‘Why leaving Unilever was the best thing I did’
Former PhD chemist turned chief marketing officer at energy giant Centrica Margaret Jobling says leaving Unilever was the best thing she did – because it made her realise how much she had learned (Marketing Week).
Key points:
- 12 years at Unilever as research scientist before asking to join marketing department
- Current McDonald’s global CMO Silvia Dias Lagnado, then at Unilever, agreed to switch
- After three years Jobling joined Sarah Lee, before stints at Cadbury, Birds Eye and British Gas (owned by Centrica). Now CMO at Centrica, the UK’s largest energy company
- “It’s very easy to sit in the comfort zone and do what you’ve always done, but there’s a point where you have to ask yourself whether you’ve stopped learning. It’s important to retain perspective because it’s amazing how quickly you can become part of the culture rather than the solution,” – Centrica CMO, Margaret Jobling
Fresh perspectives can shift brands – and Jobling has her work cut out at Centrica, whose share price has fallen 72 per cent over the last five years. But she doesn’t seem phased by a challenge – having worked in frozen food, where by the time people have got to the freezers at the back of the store, “they have lost the will to live”, she says. Jobling’s comments around creative people’s assumptions that technical people are not creative are also insightful – and in today’s increasingly tech-driven landscape, creatively minded techies arguably have the edge as marketers.
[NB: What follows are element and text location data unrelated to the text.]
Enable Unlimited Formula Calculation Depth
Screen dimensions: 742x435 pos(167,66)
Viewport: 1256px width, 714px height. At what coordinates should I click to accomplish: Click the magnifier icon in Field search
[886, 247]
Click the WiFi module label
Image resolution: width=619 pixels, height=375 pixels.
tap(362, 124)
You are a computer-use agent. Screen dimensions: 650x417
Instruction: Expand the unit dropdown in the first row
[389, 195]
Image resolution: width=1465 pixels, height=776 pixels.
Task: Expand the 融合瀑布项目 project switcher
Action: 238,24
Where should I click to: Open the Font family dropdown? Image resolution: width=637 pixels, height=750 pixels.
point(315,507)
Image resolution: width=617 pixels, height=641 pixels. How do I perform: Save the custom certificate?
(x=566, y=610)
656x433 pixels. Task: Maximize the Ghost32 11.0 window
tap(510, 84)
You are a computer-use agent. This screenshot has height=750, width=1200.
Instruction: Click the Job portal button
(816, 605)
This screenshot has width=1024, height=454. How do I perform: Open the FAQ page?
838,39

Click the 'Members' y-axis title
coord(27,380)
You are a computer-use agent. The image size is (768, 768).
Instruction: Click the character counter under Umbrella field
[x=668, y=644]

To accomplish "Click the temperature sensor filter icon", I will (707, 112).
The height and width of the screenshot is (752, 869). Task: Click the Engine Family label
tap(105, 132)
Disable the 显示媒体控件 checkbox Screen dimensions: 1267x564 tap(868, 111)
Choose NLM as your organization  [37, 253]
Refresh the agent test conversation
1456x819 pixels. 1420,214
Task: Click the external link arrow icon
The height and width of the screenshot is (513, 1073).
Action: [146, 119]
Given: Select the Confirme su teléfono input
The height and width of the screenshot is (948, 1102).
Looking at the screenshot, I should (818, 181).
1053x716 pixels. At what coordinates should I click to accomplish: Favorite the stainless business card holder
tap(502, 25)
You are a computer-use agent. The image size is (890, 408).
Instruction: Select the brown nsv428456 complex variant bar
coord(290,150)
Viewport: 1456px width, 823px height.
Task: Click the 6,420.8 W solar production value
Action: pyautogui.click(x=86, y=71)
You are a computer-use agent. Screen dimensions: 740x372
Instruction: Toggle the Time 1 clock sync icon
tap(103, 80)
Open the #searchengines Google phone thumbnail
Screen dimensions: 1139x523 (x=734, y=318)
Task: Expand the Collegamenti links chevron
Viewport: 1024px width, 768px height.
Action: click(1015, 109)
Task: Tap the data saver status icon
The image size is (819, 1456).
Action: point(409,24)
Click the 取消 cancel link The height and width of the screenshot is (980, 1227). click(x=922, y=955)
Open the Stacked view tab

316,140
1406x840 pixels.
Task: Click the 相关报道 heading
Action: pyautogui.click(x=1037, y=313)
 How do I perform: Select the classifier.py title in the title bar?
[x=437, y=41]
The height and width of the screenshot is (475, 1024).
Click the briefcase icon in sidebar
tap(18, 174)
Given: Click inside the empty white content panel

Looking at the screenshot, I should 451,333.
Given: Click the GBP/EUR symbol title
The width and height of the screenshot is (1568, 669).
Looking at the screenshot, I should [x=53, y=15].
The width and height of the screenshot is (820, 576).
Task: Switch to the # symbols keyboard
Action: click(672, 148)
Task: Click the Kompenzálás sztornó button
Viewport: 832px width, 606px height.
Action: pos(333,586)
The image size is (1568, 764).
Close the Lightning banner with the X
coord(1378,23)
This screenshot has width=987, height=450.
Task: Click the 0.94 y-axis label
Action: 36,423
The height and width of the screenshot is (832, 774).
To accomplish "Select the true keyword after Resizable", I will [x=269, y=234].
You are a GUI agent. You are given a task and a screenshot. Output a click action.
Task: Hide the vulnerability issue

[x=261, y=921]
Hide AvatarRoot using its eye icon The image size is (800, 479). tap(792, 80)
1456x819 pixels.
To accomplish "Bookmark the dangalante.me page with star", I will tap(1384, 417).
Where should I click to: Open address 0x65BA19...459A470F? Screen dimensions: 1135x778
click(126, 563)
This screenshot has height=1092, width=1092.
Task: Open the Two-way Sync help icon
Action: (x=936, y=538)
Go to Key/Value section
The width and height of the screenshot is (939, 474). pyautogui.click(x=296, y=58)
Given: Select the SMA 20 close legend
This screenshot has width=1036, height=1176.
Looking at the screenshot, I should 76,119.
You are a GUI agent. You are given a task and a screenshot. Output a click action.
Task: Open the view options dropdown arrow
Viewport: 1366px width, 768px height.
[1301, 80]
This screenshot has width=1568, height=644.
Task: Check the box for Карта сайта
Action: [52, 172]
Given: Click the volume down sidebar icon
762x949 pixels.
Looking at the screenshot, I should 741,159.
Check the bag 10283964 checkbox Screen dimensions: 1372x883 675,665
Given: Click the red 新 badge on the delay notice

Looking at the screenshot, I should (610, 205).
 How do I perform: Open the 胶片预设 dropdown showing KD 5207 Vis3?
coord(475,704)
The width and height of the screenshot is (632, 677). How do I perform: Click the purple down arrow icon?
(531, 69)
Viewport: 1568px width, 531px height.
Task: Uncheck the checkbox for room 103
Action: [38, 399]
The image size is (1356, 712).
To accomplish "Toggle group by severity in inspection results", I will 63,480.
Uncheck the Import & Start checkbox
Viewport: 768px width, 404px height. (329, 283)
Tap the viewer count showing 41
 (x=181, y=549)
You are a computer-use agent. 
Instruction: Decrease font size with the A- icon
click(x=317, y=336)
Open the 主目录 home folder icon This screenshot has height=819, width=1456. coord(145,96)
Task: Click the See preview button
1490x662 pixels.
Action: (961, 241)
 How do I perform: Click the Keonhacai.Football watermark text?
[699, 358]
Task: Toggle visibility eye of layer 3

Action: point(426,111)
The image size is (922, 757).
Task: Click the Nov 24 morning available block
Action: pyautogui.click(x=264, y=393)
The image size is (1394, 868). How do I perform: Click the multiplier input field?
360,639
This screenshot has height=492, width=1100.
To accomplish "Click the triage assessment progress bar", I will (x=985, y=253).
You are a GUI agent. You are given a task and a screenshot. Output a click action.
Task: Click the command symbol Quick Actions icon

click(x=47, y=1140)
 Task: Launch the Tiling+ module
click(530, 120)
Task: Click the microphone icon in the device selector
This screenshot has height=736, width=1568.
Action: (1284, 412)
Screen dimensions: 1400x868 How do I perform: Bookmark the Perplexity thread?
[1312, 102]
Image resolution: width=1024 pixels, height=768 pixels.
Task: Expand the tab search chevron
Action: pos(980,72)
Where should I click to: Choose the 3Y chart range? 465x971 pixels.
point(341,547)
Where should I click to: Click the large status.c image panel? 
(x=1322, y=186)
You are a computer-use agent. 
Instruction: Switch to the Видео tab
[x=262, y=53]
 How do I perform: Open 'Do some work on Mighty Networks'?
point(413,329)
Jobling’s CV also makes a good case for moving around as a marketer to reach the top, taking in new categories along the way, rather than being stuck in a "holding pattern" at a consumer goods giant, with every other marketer vying for the next promotion. “It’s only when you step out and push yourself into another environment you realise you know a lot,” she tells Marketing Week. “Life is about choices, accept it, change it or move on because it’s never going to be any more complicated than that.”